The data is to be set down once more, exactly as it reads.

[[ WORKING DATA, beginning ]]

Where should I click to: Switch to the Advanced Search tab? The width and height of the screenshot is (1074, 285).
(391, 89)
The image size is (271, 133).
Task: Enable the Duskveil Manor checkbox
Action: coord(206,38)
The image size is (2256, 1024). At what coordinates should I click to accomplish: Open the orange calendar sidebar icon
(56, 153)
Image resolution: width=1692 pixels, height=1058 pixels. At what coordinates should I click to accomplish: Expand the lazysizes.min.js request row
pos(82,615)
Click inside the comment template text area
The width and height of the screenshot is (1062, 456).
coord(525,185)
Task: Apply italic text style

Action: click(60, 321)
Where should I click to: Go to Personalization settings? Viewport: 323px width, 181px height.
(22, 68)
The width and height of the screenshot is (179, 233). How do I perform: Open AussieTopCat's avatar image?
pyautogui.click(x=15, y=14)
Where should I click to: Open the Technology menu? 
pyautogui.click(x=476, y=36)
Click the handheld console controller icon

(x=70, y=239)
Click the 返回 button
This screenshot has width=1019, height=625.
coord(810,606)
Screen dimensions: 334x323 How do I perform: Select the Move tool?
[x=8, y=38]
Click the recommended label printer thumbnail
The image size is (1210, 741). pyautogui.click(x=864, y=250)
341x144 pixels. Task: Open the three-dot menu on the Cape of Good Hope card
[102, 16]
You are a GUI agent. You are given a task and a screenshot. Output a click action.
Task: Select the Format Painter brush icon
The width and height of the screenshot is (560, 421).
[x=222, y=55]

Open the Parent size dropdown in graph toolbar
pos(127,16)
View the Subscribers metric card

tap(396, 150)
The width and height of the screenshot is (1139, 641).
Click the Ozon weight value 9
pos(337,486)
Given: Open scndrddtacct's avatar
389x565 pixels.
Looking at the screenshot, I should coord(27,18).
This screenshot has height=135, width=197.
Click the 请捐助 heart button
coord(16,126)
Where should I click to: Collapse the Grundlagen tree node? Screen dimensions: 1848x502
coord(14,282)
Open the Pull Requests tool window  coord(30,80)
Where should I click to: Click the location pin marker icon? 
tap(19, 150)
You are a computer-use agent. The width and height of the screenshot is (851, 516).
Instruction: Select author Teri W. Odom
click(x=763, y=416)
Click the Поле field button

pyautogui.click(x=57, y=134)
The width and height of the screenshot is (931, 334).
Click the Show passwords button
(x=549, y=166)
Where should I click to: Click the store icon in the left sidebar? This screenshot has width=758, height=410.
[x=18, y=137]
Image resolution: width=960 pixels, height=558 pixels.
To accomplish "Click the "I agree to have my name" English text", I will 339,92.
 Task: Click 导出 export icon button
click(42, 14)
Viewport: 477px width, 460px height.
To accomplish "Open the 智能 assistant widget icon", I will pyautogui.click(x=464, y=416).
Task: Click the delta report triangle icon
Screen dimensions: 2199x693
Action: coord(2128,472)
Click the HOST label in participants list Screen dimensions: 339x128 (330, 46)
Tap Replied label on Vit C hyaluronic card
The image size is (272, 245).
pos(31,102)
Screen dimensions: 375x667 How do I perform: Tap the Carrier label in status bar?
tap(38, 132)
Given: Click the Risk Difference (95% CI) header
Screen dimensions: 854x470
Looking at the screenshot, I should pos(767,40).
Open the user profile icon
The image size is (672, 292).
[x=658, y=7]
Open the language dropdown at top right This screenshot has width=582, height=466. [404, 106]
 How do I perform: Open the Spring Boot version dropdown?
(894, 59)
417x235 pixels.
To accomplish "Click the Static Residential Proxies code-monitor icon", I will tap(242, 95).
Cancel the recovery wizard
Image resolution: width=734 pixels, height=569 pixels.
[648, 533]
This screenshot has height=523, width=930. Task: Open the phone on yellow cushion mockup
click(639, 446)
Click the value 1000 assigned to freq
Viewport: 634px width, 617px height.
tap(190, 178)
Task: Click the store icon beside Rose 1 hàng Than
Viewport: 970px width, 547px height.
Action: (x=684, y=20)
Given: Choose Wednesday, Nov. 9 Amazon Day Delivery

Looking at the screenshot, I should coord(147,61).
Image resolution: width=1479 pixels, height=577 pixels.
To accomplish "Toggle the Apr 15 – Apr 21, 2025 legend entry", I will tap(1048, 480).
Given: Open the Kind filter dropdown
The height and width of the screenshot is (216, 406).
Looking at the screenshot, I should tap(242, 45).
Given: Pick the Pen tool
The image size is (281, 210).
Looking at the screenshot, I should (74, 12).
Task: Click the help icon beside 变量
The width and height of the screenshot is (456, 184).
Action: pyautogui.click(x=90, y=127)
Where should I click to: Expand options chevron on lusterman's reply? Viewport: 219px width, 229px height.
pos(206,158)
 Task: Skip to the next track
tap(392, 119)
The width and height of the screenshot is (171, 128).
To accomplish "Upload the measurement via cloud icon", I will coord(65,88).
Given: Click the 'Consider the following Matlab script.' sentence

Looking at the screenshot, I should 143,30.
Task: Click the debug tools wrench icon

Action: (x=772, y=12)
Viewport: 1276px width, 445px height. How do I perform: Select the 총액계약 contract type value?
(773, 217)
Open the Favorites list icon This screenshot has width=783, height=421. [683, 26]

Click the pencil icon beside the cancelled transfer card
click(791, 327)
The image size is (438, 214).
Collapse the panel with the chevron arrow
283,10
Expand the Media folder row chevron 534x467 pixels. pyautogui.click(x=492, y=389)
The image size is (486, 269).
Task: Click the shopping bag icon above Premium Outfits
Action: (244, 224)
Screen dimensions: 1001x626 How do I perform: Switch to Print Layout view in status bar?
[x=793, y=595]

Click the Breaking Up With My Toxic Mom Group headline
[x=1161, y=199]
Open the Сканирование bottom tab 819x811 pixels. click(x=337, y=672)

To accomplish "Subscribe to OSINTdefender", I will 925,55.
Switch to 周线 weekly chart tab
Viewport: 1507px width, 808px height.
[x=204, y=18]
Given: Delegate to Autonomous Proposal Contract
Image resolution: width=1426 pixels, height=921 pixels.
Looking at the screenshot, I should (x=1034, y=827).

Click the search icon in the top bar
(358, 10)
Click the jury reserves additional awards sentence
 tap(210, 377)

[[ WORKING DATA, end ]]

§ WRITTEN REPLY
Where should I click to: Switch to the Advanced Search tab? The width and height of the screenshot is (1074, 285).
(391, 89)
The image size is (271, 133).
Task: Enable the Duskveil Manor checkbox
Action: coord(206,38)
The image size is (2256, 1024). At what coordinates should I click to accomplish: Open the orange calendar sidebar icon
(56, 153)
Image resolution: width=1692 pixels, height=1058 pixels. At what coordinates should I click to accomplish: Expand the lazysizes.min.js request row
pos(82,615)
Click inside the comment template text area
The width and height of the screenshot is (1062, 456).
coord(525,185)
Task: Apply italic text style

Action: click(60, 321)
Where should I click to: Go to Personalization settings? Viewport: 323px width, 181px height.
(22, 68)
The width and height of the screenshot is (179, 233). How do I perform: Open AussieTopCat's avatar image?
pyautogui.click(x=15, y=14)
Where should I click to: Open the Technology menu? 
pyautogui.click(x=476, y=36)
Click the handheld console controller icon

(x=70, y=239)
Click the 返回 button
This screenshot has width=1019, height=625.
coord(810,606)
Screen dimensions: 334x323 How do I perform: Select the Move tool?
[x=8, y=38]
Click the recommended label printer thumbnail
The image size is (1210, 741). pyautogui.click(x=864, y=250)
341x144 pixels. Task: Open the three-dot menu on the Cape of Good Hope card
[102, 16]
You are a GUI agent. You are given a task and a screenshot. Output a click action.
Task: Select the Format Painter brush icon
The width and height of the screenshot is (560, 421).
[x=222, y=55]

Open the Parent size dropdown in graph toolbar
pos(127,16)
View the Subscribers metric card

tap(396, 150)
The width and height of the screenshot is (1139, 641).
Click the Ozon weight value 9
pos(337,486)
Given: Open scndrddtacct's avatar
389x565 pixels.
Looking at the screenshot, I should coord(27,18).
This screenshot has height=135, width=197.
Click the 请捐助 heart button
coord(16,126)
Where should I click to: Collapse the Grundlagen tree node? Screen dimensions: 1848x502
coord(14,282)
Open the Pull Requests tool window  coord(30,80)
Where should I click to: Click the location pin marker icon? 
tap(19, 150)
You are a computer-use agent. The width and height of the screenshot is (851, 516).
Instruction: Select author Teri W. Odom
click(x=763, y=416)
Click the Поле field button

pyautogui.click(x=57, y=134)
The width and height of the screenshot is (931, 334).
Click the Show passwords button
(x=549, y=166)
Where should I click to: Click the store icon in the left sidebar? This screenshot has width=758, height=410.
[x=18, y=137]
Image resolution: width=960 pixels, height=558 pixels.
To accomplish "Click the "I agree to have my name" English text", I will 339,92.
 Task: Click 导出 export icon button
click(42, 14)
Viewport: 477px width, 460px height.
To accomplish "Open the 智能 assistant widget icon", I will pyautogui.click(x=464, y=416).
Task: Click the delta report triangle icon
Screen dimensions: 2199x693
Action: coord(2128,472)
Click the HOST label in participants list Screen dimensions: 339x128 (330, 46)
Tap Replied label on Vit C hyaluronic card
The image size is (272, 245).
pos(31,102)
Screen dimensions: 375x667 How do I perform: Tap the Carrier label in status bar?
tap(38, 132)
Given: Click the Risk Difference (95% CI) header
Screen dimensions: 854x470
Looking at the screenshot, I should pos(767,40).
Open the user profile icon
The image size is (672, 292).
[x=658, y=7]
Open the language dropdown at top right This screenshot has width=582, height=466. [404, 106]
 How do I perform: Open the Spring Boot version dropdown?
(894, 59)
417x235 pixels.
To accomplish "Click the Static Residential Proxies code-monitor icon", I will tap(242, 95).
Cancel the recovery wizard
Image resolution: width=734 pixels, height=569 pixels.
[648, 533]
This screenshot has height=523, width=930. Task: Open the phone on yellow cushion mockup
click(639, 446)
Click the value 1000 assigned to freq
Viewport: 634px width, 617px height.
tap(190, 178)
Task: Click the store icon beside Rose 1 hàng Than
Viewport: 970px width, 547px height.
Action: (x=684, y=20)
Given: Choose Wednesday, Nov. 9 Amazon Day Delivery

Looking at the screenshot, I should coord(147,61).
Image resolution: width=1479 pixels, height=577 pixels.
To accomplish "Toggle the Apr 15 – Apr 21, 2025 legend entry", I will tap(1048, 480).
Given: Open the Kind filter dropdown
The height and width of the screenshot is (216, 406).
Looking at the screenshot, I should tap(242, 45).
Given: Pick the Pen tool
The image size is (281, 210).
Looking at the screenshot, I should (74, 12).
Task: Click the help icon beside 变量
The width and height of the screenshot is (456, 184).
Action: pyautogui.click(x=90, y=127)
Where should I click to: Expand options chevron on lusterman's reply? Viewport: 219px width, 229px height.
pos(206,158)
 Task: Skip to the next track
tap(392, 119)
The width and height of the screenshot is (171, 128).
To accomplish "Upload the measurement via cloud icon", I will coord(65,88).
Given: Click the 'Consider the following Matlab script.' sentence

Looking at the screenshot, I should 143,30.
Task: Click the debug tools wrench icon

Action: (x=772, y=12)
Viewport: 1276px width, 445px height. How do I perform: Select the 총액계약 contract type value?
(773, 217)
Open the Favorites list icon This screenshot has width=783, height=421. [683, 26]

Click the pencil icon beside the cancelled transfer card
click(791, 327)
The image size is (438, 214).
Collapse the panel with the chevron arrow
283,10
Expand the Media folder row chevron 534x467 pixels. pyautogui.click(x=492, y=389)
The image size is (486, 269).
Task: Click the shopping bag icon above Premium Outfits
Action: (244, 224)
Screen dimensions: 1001x626 How do I perform: Switch to Print Layout view in status bar?
[x=793, y=595]

Click the Breaking Up With My Toxic Mom Group headline
[x=1161, y=199]
Open the Сканирование bottom tab 819x811 pixels. click(x=337, y=672)

To accomplish "Subscribe to OSINTdefender", I will 925,55.
Switch to 周线 weekly chart tab
Viewport: 1507px width, 808px height.
[x=204, y=18]
Given: Delegate to Autonomous Proposal Contract
Image resolution: width=1426 pixels, height=921 pixels.
Looking at the screenshot, I should (x=1034, y=827).

Click the search icon in the top bar
(358, 10)
Click the jury reserves additional awards sentence
 tap(210, 377)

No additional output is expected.